5th Labour Gov (Clark): Housing went from cheap/affordable to 'bit pricey.'
Nat Government: Rose to expensive, and possibly over priced
6th Labour Gov (Ardern): Moved from expensive to unaffordable.
Note subjective terms. First home buyers have been cooked by this Gov. Irreversible damage which any of the prior Govs could have addressed but Ardern let the graves be dug on her watch. John Key was the smiling assassin in the finance sector. Ardern is a gutless inept who uses social media and a fawning press to uphold her ineptitude.
I thought about the government's initiative to tweak the immigration setup only allow the 'high' skilled people to migrate to NZ.
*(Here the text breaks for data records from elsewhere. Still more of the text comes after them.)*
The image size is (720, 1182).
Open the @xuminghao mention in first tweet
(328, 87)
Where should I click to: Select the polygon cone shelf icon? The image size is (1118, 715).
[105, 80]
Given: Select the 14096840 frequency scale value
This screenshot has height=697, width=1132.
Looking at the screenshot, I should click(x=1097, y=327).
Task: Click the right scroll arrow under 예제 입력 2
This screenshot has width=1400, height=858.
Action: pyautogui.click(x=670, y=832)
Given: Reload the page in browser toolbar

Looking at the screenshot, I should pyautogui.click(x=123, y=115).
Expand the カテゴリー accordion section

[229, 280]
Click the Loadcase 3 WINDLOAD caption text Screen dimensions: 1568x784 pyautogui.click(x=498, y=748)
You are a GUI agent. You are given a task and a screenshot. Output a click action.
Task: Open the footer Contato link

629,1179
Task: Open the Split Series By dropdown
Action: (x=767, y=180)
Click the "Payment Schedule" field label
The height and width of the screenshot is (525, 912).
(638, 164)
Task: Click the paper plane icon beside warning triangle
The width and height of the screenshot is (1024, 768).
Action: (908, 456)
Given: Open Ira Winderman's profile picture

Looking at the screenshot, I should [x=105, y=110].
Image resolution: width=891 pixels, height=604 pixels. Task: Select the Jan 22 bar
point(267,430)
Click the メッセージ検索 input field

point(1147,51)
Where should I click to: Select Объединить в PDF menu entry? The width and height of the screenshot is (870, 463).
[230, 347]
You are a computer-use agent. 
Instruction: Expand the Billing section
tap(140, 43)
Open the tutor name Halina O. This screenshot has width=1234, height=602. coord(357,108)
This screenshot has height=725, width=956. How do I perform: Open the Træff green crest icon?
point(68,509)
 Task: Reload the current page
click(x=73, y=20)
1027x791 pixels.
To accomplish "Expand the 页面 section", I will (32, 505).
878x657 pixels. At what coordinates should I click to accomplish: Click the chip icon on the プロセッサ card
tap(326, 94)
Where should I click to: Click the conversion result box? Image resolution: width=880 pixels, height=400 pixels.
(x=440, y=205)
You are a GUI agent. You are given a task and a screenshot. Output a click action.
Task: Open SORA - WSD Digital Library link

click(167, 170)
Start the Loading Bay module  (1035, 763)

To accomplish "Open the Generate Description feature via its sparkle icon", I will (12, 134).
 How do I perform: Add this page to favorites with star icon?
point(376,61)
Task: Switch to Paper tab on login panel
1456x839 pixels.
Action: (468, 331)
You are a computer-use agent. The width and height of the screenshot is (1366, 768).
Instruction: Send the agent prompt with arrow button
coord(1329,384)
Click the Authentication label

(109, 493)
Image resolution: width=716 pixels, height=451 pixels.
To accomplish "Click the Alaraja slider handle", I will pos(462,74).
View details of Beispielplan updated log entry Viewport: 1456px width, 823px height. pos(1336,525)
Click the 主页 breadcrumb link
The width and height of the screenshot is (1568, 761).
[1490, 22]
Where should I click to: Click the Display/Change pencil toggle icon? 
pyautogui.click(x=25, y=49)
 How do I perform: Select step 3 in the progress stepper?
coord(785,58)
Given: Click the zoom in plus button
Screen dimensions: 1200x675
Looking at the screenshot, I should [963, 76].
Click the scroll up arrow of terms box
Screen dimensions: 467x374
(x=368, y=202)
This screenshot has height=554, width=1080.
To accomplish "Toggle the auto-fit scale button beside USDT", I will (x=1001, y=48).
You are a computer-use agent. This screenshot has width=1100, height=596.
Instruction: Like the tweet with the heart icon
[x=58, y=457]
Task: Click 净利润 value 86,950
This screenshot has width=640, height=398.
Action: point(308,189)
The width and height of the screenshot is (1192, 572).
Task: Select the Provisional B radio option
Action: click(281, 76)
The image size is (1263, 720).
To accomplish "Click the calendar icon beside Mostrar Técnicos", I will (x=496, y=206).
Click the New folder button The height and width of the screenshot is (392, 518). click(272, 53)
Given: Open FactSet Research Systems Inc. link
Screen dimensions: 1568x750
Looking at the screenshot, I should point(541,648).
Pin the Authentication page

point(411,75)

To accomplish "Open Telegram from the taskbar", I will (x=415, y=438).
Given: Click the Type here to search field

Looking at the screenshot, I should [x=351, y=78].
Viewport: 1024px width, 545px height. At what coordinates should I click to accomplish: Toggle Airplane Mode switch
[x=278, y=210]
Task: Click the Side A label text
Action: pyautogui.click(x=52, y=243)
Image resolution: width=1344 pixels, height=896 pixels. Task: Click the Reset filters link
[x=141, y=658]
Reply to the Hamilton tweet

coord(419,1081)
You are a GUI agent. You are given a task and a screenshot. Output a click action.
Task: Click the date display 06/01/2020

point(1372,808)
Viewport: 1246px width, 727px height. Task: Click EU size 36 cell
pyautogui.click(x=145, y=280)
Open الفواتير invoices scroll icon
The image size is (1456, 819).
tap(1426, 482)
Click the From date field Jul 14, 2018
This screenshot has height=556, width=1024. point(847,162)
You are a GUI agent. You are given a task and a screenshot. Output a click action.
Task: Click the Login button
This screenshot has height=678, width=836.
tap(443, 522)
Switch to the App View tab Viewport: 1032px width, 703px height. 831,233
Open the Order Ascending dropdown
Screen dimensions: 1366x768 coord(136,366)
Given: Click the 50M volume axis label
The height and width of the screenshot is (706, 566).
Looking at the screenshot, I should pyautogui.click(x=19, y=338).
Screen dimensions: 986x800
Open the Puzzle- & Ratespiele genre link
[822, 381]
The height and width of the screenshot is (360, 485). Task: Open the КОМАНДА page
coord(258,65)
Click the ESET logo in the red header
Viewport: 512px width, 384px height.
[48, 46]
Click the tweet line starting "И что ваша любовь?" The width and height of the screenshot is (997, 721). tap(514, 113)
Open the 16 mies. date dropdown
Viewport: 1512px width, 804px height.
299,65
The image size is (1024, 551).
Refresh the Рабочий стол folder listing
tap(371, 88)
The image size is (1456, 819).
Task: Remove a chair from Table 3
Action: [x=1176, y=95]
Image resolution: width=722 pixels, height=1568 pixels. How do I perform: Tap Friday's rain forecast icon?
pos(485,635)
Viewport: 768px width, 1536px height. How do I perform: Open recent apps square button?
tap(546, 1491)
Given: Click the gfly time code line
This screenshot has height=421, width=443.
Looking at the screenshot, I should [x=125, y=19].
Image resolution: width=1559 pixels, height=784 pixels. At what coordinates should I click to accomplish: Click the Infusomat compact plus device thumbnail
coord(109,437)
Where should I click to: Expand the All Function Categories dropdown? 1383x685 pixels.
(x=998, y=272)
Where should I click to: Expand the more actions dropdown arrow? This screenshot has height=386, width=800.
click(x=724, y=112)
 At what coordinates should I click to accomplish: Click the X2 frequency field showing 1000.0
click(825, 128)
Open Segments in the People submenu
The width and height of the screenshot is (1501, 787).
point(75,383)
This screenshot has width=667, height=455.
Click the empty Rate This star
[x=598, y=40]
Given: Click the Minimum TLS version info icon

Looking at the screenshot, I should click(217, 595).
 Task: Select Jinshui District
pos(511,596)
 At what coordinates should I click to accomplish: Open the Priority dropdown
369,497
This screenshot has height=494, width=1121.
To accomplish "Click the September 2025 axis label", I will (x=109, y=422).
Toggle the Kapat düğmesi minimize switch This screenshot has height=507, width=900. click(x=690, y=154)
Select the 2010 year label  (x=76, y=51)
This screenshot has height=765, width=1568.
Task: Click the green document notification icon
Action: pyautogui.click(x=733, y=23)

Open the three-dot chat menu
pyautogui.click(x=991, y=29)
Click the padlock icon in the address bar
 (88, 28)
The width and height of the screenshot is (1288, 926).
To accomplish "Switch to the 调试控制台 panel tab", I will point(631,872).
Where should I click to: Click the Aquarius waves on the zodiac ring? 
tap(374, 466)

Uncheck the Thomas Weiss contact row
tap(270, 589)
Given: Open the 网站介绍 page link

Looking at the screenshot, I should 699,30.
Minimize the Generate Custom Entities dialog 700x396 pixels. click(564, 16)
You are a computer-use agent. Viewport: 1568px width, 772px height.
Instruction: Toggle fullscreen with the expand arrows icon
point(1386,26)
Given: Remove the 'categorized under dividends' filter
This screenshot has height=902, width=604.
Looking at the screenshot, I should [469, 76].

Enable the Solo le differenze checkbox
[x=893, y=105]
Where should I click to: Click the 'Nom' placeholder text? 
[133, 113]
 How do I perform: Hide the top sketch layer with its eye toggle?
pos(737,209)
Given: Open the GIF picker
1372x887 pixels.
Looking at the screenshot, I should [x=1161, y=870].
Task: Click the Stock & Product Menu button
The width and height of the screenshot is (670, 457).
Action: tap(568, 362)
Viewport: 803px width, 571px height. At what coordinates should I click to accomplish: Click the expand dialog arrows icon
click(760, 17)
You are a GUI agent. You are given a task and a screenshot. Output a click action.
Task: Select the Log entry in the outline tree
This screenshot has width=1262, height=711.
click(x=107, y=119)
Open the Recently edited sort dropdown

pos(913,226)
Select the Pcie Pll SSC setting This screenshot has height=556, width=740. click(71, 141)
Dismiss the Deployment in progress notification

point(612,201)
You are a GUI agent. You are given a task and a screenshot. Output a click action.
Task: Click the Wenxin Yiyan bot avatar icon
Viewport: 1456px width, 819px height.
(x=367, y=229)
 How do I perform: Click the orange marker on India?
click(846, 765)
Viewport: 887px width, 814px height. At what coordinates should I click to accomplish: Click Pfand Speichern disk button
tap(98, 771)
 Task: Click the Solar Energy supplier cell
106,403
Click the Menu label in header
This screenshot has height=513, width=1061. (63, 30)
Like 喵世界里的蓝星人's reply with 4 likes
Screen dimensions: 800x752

I wondered whether it was sustainable to have A grade immigrants being constantly managed (or annoyed to be precise) by B or C grade NZ brewed managers.
To answer your question, it isn't sustainable.
When A-grade migrants and locals leave for greener pastures after being annoyed by B or C-grade managers, they leave a skill gap behind that is filled with mediocre candidates who go on to become B or C-grade managers, and this goes on.
Yeah it really is but it seems even less useful than that. According to the article above the money can be used for "early-stage feasibility studies, design, consenting" I mean that can be time consuming and might be 5% or so of the cost of the development? What am I missing here?
What good is a plan anyways? They were elected on their promise of delivery, not their ability to plan.
It would've helped to have a few members on the Labour election list who have real-world experience in delivering desired outcomes that don't involve union negotiations.
Let's not forget the moral of the story of the Pied Piper of Hamlet. 'Cheating people' can have unexpected and dreadful consequences. The term “pied piper” has entered the language in the sense of someone who, by means of personal charm, entices people to follow him or her, usually to disappointment or misfortune.
The govt this... the govt that....
Why are our companies not getting the business and taking orders?
Why is Flethcers share price not three times higher with an order book for twenty five years?
Ask yourselves that.
Go to the companies office and check the shareholders for fletcher building limited... the same shareholders as the banks...hsbc, jp Morgan,Citibank... hope we ain’t being taken for a ride sarc
"As for the remaining $2.8 billion in the Housing Acceleration Fund, Woods’ office confirmed the plan is still for this to be used to “accelerate the development of vacant or underutilised Crown-owned land"
This will be able to occur quickly because Nick Smith has already identified all this vacant or under-utilised Crown-owned land, hasn't he.